For the string "computer", find every matching line in the records and copy it.

*** Block opens ***

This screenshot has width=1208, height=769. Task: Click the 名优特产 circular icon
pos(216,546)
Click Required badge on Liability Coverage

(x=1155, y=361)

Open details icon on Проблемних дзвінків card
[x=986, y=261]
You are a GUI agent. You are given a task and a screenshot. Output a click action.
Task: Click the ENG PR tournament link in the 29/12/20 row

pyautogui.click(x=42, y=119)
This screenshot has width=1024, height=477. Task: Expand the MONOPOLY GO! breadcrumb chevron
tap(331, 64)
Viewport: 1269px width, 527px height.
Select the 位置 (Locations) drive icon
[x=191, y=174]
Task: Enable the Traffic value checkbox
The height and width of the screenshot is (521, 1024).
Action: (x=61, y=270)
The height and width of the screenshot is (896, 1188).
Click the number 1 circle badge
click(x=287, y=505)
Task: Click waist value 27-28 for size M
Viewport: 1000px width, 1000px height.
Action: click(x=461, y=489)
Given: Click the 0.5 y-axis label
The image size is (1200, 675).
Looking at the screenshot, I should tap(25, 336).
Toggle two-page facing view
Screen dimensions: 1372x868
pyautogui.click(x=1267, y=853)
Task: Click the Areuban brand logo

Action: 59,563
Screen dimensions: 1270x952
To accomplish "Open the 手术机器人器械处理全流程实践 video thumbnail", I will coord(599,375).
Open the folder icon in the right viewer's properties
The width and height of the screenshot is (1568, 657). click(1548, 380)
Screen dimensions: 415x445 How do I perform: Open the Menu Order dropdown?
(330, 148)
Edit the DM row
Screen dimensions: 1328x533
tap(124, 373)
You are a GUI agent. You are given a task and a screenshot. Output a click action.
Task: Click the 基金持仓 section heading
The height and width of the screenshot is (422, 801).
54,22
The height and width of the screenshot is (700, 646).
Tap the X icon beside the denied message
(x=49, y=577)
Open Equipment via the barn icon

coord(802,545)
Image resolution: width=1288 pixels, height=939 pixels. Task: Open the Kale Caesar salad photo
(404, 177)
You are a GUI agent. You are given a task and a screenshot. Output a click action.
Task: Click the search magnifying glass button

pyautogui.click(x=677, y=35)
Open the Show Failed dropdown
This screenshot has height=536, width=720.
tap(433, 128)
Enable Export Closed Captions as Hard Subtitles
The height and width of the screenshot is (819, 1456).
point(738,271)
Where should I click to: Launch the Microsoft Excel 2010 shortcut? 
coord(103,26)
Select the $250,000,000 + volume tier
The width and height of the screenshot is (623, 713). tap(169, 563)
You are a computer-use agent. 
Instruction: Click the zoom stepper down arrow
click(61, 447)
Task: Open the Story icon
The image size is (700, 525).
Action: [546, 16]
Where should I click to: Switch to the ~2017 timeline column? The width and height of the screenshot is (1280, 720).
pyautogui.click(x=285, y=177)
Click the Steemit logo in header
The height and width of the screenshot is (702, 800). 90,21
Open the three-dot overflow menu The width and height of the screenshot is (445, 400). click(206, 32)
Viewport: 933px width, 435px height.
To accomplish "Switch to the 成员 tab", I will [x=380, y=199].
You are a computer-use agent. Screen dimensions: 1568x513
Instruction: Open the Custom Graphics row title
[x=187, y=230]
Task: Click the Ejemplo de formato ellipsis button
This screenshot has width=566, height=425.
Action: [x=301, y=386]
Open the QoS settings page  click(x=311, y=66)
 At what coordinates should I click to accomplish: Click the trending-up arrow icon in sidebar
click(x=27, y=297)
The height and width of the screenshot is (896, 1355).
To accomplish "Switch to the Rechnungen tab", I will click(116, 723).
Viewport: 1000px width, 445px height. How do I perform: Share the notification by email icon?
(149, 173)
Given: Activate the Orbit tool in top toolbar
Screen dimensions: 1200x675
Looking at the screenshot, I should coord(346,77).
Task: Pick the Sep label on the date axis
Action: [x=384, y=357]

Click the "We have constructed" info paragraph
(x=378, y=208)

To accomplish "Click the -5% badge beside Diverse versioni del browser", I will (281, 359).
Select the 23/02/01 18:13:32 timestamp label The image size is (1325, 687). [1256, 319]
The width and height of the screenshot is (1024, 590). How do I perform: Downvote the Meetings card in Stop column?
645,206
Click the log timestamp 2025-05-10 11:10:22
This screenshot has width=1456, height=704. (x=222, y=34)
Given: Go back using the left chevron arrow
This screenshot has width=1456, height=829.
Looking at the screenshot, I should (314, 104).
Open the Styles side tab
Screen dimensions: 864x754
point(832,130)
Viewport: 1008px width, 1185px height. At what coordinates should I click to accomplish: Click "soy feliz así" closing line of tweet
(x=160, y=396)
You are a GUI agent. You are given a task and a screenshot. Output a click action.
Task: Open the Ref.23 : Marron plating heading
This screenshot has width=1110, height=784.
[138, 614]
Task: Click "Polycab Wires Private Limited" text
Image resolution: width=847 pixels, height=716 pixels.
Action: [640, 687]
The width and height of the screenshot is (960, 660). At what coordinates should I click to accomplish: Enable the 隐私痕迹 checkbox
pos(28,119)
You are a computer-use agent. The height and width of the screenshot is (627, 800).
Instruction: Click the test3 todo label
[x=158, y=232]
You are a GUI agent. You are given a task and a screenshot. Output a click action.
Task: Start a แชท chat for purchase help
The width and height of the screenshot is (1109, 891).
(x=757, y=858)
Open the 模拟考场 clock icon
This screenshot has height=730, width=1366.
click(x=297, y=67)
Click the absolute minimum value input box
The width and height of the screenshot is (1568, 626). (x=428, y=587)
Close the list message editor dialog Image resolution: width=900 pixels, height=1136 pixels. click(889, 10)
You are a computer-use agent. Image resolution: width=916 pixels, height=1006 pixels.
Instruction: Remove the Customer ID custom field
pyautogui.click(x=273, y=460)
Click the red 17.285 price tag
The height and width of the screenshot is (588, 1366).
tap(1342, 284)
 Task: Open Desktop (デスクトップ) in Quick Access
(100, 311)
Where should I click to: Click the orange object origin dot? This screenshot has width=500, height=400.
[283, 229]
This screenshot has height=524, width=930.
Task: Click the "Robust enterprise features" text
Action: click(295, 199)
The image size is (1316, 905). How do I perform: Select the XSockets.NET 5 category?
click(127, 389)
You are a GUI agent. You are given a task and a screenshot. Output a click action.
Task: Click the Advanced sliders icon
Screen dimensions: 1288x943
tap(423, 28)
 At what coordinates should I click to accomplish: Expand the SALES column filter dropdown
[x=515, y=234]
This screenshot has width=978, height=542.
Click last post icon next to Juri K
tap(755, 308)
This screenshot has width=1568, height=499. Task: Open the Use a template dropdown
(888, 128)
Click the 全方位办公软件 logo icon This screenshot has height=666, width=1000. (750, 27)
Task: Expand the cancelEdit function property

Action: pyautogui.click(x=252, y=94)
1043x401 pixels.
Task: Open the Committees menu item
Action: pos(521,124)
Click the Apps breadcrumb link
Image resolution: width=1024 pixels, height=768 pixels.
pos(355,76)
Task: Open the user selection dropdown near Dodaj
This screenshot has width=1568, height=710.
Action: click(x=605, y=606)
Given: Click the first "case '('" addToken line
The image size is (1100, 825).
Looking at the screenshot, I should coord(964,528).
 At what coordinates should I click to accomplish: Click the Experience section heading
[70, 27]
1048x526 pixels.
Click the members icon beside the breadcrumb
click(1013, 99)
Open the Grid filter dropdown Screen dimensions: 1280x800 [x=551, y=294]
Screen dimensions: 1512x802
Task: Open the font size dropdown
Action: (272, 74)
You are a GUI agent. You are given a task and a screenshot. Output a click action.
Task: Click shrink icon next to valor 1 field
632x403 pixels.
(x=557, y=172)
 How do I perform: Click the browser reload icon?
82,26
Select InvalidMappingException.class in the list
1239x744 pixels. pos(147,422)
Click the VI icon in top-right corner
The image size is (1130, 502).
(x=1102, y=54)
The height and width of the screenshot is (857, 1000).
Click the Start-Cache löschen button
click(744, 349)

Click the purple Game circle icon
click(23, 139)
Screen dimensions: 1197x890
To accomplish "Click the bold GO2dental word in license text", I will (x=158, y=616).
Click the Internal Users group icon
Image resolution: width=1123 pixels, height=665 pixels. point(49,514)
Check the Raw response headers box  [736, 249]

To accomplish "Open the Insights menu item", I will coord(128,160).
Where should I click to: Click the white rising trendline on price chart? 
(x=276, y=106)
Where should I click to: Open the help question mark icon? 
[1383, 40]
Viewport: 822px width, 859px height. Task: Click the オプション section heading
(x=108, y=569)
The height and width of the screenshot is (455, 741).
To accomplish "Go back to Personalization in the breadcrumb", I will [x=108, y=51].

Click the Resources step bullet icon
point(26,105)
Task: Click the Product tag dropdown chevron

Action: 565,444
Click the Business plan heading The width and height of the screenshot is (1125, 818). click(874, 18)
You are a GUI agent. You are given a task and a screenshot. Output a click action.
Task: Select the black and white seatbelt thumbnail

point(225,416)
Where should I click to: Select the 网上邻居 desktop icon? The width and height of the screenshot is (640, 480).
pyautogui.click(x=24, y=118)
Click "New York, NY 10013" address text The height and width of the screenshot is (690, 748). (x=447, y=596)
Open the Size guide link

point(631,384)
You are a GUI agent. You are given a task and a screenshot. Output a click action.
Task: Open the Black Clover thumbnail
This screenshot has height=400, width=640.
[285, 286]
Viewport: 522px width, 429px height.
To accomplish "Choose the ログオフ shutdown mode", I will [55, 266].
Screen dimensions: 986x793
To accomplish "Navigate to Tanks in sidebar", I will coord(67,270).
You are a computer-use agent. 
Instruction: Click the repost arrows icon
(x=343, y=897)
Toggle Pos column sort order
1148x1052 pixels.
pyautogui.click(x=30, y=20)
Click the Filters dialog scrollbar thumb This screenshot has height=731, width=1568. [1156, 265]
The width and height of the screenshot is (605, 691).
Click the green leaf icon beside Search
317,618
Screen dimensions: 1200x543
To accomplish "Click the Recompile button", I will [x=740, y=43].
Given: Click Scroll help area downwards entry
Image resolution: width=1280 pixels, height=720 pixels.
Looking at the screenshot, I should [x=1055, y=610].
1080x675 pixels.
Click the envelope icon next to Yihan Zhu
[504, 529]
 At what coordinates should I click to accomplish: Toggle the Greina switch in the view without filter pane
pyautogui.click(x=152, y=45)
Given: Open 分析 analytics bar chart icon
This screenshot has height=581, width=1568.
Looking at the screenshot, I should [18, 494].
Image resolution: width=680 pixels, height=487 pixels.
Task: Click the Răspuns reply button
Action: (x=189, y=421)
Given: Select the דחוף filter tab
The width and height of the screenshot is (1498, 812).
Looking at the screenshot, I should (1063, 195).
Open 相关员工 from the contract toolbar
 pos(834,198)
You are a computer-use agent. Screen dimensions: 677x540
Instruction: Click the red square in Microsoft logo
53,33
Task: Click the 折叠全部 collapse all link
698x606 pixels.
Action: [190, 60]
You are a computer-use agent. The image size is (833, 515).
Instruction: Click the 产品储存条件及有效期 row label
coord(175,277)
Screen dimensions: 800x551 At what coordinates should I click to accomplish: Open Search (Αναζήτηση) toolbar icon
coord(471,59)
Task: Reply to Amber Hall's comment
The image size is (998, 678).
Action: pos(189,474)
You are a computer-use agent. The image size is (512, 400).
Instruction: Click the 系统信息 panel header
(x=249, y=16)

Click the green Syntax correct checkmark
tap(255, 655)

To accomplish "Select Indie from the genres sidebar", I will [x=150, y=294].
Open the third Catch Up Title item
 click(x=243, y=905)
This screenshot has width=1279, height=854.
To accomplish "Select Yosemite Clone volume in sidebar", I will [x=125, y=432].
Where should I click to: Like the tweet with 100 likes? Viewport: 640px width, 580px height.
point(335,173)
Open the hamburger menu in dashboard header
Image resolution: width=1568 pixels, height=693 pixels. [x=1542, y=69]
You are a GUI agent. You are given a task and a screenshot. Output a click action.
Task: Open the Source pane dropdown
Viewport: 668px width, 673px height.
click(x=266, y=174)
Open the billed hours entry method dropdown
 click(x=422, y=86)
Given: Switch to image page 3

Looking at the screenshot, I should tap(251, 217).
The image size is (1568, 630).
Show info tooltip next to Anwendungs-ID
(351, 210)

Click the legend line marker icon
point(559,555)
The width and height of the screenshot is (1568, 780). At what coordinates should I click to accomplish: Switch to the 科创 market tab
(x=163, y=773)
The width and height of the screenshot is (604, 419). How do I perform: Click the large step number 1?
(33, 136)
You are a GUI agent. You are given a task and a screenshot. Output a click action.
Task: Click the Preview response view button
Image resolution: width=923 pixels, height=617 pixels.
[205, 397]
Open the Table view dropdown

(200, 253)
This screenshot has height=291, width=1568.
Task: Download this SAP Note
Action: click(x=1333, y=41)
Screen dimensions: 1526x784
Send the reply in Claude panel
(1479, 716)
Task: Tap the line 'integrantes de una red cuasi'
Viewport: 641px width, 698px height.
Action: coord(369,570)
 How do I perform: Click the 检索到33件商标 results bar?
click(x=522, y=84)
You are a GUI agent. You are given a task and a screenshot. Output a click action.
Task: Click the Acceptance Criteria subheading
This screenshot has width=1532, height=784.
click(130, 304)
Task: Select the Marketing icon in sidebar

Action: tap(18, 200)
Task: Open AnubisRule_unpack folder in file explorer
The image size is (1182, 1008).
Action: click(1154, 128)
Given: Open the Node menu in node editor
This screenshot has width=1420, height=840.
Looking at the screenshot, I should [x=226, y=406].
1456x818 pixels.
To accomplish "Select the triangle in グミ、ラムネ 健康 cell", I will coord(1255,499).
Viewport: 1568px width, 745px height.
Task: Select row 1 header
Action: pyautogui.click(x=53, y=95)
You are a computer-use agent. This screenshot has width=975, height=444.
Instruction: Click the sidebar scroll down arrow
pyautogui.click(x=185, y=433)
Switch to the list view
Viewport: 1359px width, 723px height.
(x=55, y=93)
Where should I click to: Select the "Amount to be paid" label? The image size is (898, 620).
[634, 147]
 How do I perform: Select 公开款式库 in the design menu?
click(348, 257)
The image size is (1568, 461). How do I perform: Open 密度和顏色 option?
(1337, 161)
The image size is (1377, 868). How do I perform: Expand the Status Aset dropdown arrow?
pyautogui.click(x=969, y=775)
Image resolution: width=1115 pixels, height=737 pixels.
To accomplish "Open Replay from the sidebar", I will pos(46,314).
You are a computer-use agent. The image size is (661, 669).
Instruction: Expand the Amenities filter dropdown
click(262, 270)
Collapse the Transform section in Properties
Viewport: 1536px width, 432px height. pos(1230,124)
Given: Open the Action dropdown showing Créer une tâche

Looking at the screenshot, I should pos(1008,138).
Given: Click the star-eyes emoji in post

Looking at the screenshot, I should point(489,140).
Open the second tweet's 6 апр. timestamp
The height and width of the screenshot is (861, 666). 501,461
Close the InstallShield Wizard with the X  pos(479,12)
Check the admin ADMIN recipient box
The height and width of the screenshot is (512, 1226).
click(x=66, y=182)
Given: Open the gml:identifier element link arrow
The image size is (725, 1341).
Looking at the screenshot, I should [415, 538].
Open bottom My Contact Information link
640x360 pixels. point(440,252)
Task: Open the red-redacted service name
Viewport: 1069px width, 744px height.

*** Block closes ***

• Result of the task
You are a computer-use agent. 
You are a computer-use agent. Screen dimensions: 1568x513
You are a computer-use agent. The height and width of the screenshot is (627, 800).
You are a computer-use agent. Image resolution: width=916 pixels, height=1006 pixels.
You are a computer-use agent. 
You are a computer-use agent. Screen dimensions: 677x540
You are a computer-use agent. The image size is (833, 515).
You are a computer-use agent. The image size is (512, 400).
You are a computer-use agent. This screenshot has width=975, height=444.
You are a computer-use agent. The image size is (661, 669).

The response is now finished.